EXERCISE AIM: Set down all the records below, word for word.

○ ○ ○ ○ ○ ○ ○

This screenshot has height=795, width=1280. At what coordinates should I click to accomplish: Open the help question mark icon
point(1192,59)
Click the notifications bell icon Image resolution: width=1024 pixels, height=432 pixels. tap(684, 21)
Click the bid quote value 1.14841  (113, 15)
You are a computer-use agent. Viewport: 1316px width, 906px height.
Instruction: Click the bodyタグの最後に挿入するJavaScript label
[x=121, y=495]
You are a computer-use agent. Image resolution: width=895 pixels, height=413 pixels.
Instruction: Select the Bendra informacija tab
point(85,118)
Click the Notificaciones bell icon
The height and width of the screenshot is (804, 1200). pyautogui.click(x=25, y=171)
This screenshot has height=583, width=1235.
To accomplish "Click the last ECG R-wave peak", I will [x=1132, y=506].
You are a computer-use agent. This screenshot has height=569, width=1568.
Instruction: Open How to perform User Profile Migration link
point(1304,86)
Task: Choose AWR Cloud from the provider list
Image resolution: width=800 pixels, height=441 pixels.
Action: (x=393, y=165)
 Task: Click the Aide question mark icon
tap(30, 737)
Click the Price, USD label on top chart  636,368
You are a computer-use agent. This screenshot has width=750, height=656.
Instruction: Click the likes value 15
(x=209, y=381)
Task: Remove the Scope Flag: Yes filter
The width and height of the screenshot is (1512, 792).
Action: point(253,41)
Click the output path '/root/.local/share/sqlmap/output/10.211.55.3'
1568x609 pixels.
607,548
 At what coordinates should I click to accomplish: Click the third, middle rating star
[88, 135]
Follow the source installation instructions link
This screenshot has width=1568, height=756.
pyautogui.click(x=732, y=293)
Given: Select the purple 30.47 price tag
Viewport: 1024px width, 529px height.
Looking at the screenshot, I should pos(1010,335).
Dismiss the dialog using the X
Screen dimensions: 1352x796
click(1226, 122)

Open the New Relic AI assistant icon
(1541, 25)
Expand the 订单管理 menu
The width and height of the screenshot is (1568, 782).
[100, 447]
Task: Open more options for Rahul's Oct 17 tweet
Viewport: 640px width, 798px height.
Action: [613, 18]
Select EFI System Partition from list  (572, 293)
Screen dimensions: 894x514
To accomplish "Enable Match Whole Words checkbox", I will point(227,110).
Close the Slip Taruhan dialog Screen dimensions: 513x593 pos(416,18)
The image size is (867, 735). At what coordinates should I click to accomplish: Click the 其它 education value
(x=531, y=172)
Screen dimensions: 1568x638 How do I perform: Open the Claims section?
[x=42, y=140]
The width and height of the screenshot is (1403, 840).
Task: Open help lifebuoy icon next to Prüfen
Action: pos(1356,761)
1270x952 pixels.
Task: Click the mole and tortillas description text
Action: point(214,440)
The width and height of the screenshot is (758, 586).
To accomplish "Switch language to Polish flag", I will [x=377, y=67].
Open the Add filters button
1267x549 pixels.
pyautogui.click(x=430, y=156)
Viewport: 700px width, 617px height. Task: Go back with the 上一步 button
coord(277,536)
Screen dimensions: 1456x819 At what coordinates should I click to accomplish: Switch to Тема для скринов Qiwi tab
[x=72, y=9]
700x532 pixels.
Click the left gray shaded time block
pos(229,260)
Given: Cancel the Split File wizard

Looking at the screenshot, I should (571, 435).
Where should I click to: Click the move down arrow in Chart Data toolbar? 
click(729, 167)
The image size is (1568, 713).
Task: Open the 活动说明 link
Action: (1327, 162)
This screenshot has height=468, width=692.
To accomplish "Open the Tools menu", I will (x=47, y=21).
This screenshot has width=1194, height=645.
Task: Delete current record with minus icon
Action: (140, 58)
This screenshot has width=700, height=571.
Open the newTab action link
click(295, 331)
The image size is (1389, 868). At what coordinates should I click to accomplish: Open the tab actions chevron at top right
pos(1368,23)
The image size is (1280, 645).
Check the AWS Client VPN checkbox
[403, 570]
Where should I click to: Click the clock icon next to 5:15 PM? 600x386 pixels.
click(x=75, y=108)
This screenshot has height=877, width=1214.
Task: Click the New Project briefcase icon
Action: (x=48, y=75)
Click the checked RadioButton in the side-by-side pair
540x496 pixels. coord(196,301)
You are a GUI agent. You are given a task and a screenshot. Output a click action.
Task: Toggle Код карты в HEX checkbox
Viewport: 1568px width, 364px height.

○ ○ ○ ○ ○ ○ ○

RESULT:
This screenshot has height=795, width=1280. At what coordinates should I click to accomplish: Open the help question mark icon
point(1192,59)
Click the notifications bell icon Image resolution: width=1024 pixels, height=432 pixels. tap(684, 21)
Click the bid quote value 1.14841  (113, 15)
You are a computer-use agent. Viewport: 1316px width, 906px height.
Instruction: Click the bodyタグの最後に挿入するJavaScript label
[x=121, y=495]
You are a computer-use agent. Image resolution: width=895 pixels, height=413 pixels.
Instruction: Select the Bendra informacija tab
point(85,118)
Click the Notificaciones bell icon
The height and width of the screenshot is (804, 1200). pyautogui.click(x=25, y=171)
This screenshot has height=583, width=1235.
To accomplish "Click the last ECG R-wave peak", I will [x=1132, y=506].
You are a computer-use agent. This screenshot has height=569, width=1568.
Instruction: Open How to perform User Profile Migration link
point(1304,86)
Task: Choose AWR Cloud from the provider list
Image resolution: width=800 pixels, height=441 pixels.
Action: (x=393, y=165)
 Task: Click the Aide question mark icon
tap(30, 737)
Click the Price, USD label on top chart  636,368
You are a computer-use agent. This screenshot has width=750, height=656.
Instruction: Click the likes value 15
(x=209, y=381)
Task: Remove the Scope Flag: Yes filter
The width and height of the screenshot is (1512, 792).
Action: point(253,41)
Click the output path '/root/.local/share/sqlmap/output/10.211.55.3'
1568x609 pixels.
607,548
 At what coordinates should I click to accomplish: Click the third, middle rating star
[88, 135]
Follow the source installation instructions link
This screenshot has width=1568, height=756.
pyautogui.click(x=732, y=293)
Given: Select the purple 30.47 price tag
Viewport: 1024px width, 529px height.
Looking at the screenshot, I should pos(1010,335).
Dismiss the dialog using the X
Screen dimensions: 1352x796
click(1226, 122)

Open the New Relic AI assistant icon
(1541, 25)
Expand the 订单管理 menu
The width and height of the screenshot is (1568, 782).
[100, 447]
Task: Open more options for Rahul's Oct 17 tweet
Viewport: 640px width, 798px height.
Action: [613, 18]
Select EFI System Partition from list  (572, 293)
Screen dimensions: 894x514
To accomplish "Enable Match Whole Words checkbox", I will point(227,110).
Close the Slip Taruhan dialog Screen dimensions: 513x593 pos(416,18)
The image size is (867, 735). At what coordinates should I click to accomplish: Click the 其它 education value
(x=531, y=172)
Screen dimensions: 1568x638 How do I perform: Open the Claims section?
[x=42, y=140]
The width and height of the screenshot is (1403, 840).
Task: Open help lifebuoy icon next to Prüfen
Action: pos(1356,761)
1270x952 pixels.
Task: Click the mole and tortillas description text
Action: point(214,440)
The width and height of the screenshot is (758, 586).
To accomplish "Switch language to Polish flag", I will [x=377, y=67].
Open the Add filters button
1267x549 pixels.
pyautogui.click(x=430, y=156)
Viewport: 700px width, 617px height. Task: Go back with the 上一步 button
coord(277,536)
Screen dimensions: 1456x819 At what coordinates should I click to accomplish: Switch to Тема для скринов Qiwi tab
[x=72, y=9]
700x532 pixels.
Click the left gray shaded time block
pos(229,260)
Given: Cancel the Split File wizard

Looking at the screenshot, I should (571, 435).
Where should I click to: Click the move down arrow in Chart Data toolbar? 
click(729, 167)
The image size is (1568, 713).
Task: Open the 活动说明 link
Action: (1327, 162)
This screenshot has height=468, width=692.
To accomplish "Open the Tools menu", I will (x=47, y=21).
This screenshot has width=1194, height=645.
Task: Delete current record with minus icon
Action: (140, 58)
This screenshot has width=700, height=571.
Open the newTab action link
click(295, 331)
The image size is (1389, 868). At what coordinates should I click to accomplish: Open the tab actions chevron at top right
pos(1368,23)
The image size is (1280, 645).
Check the AWS Client VPN checkbox
[403, 570]
Where should I click to: Click the clock icon next to 5:15 PM? 600x386 pixels.
click(x=75, y=108)
This screenshot has height=877, width=1214.
Task: Click the New Project briefcase icon
Action: (x=48, y=75)
Click the checked RadioButton in the side-by-side pair
540x496 pixels. coord(196,301)
You are a GUI agent. You are given a task and a screenshot. Output a click action.
Task: Toggle Код карты в HEX checkbox
Viewport: 1568px width, 364px height.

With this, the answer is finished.